Abaixo estão algumas respostas que exploram como esses desafios surgiriam e como seriam superados. As respostas devem ser lidas como histórias futuras.

“Os desafios que enfrentamos: uma sensação de estar sobrecarregado pela escala do que precisa ser feito. Onde começar? Como podemos abrir o sistema para começar a fazer as mudanças necessárias, e fazê-lo rapidamente? O MTNA teve sucesso ao formar uma rede global de base, radicalmente orientada, comprometida com ações diretas e disruptivas. Dentro desta rede, trabalhamos em grupos menores para atingir objetivos específicos do MTNA (ou seja, privacidade / vigilância; soberania, etc.) ”

“Superamos isso aproveitando a reação e resistência popular e política que crescia anteriormente para interagir com políticos e governos em todo o mundo e lutar em um nível político (e manter as políticas mudando com o avanço da tecnologia), ajudando a espalhar a consciência, conectar ativistas, encorajar o ativismo entre os usuários de tecnologia mais ativos, e ajudar a preparar pessoas em áreas de expansão tecnológica para lidar com essa expansão com agência e resistência aos aspectos negativos. ”

“O maior desafio foi fazer com que as pessoas não pensassem que a tecnologia era o único caminho para a humanidade. Mas, mais uma vez, as pessoas começaram a imaginar um futuro que não tinha a tecnologia digital no centro de cada dimensão da vida ... ”

Seguindo em frente: o que vem a seguir? / Quais são os próximos passos

A reunião reforçou o fato de que existe um grupo diversificado e experiente de pessoas dispostas a fazer avançar esta agenda. O desafio será o de encontrarmos o equilíbrio certo entre movermos lateralmente para ampliar a base e avançar em termos de definição da agenda. Em nossa busca para garantir que isso se torne a frente mais ampla possível, esperamos ouvir de vocêQueremos a sua opinião sobre o enquadramento, o conteúdo e a estratégia para alcançar o que você vê como os desafios mais urgentes.

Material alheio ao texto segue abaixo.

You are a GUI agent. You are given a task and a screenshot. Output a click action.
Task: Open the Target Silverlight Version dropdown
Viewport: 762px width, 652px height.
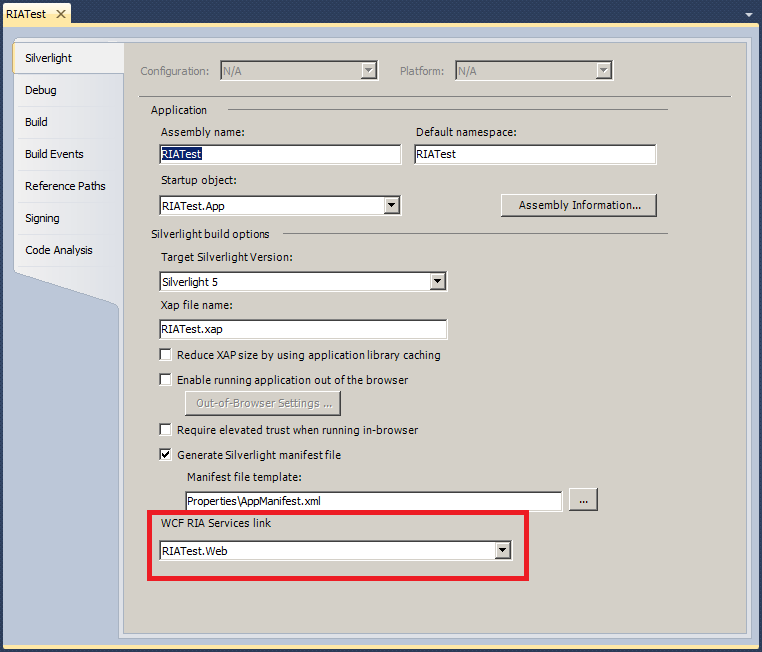click(437, 282)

Como próximos passos imediatos, nós iremos:

  • Montar uma plataforma colaborativa online para continuarmos o trabalho e coletar recursos (incluindo o wiki público em nonalignedtech.net e o fórum da comunidade somente para membros em nonalignedtech.net/community).

  • Usar essas plataformas para discutir quais grupos de trabalho devem ser formados e começar a designar membros para os vários grupos. Estes podem incluir, mas não estão limitados a: um grupo para redigir uma carta ou manifesto, um grupo para organizar um movimento BDS (Boicote, Desinvestimento e Sanções) contra Big Tech e corporações extrativistas, etc.

  • Continuar a convidar membros.

  • Iniciar o planejamento para a próxima reunião, no início de 2021.

________________

[*] Non Aligned Technologies Movement (NATM)

[**] Incluímos 24 e 25 de novembro devido ao fuso horário dos participantes. 

[1] Tradução livre das perguntas inseridas na figura da Questão 1:

- Nós precisamos resistir a modelos tecnosociais que estão gerando novas formas de extrativismo e exarcebando desigualdades históricas.

- Resistência ao colonialismo de dados está emergindo, mas precisamos de um movimento global para reunir e focar respostas de diferentes partes do mundo.

- Nós precisamos questionar o desenvolvimento de tecnologias de vigilância que estão fechando o espaço cívico.

- China e EUA estão se tornando os novos polos da ordem neocolonial. Nós precisamos rejeitar seus modelos e forjar alternativas. 

Ulises Ali Mejías e Juan Ortiz Freuler

Ulises Ali Mejías é professor associado de Estudos de Comunicação e Diretor do Global Action Institute da State University of New York, campus Oswego. Seu trabalho se concentra em estudos críticos da internet, teoria e ciência da mídia social, filosofia e sociologia da tecnologia e economia política da mídia digital.

Juan Ortiz Freuler é um pesquisador afiliado ao Berkman Klein Center for Internet and Society em Harvard (2018-2020), onde explora como os sistemas políticos podem ser afetados pela Internet. Juan também é associado da JustLabs e atuou anteriormente como pesquisador sênior de políticas na Web Foundation (2017-2020).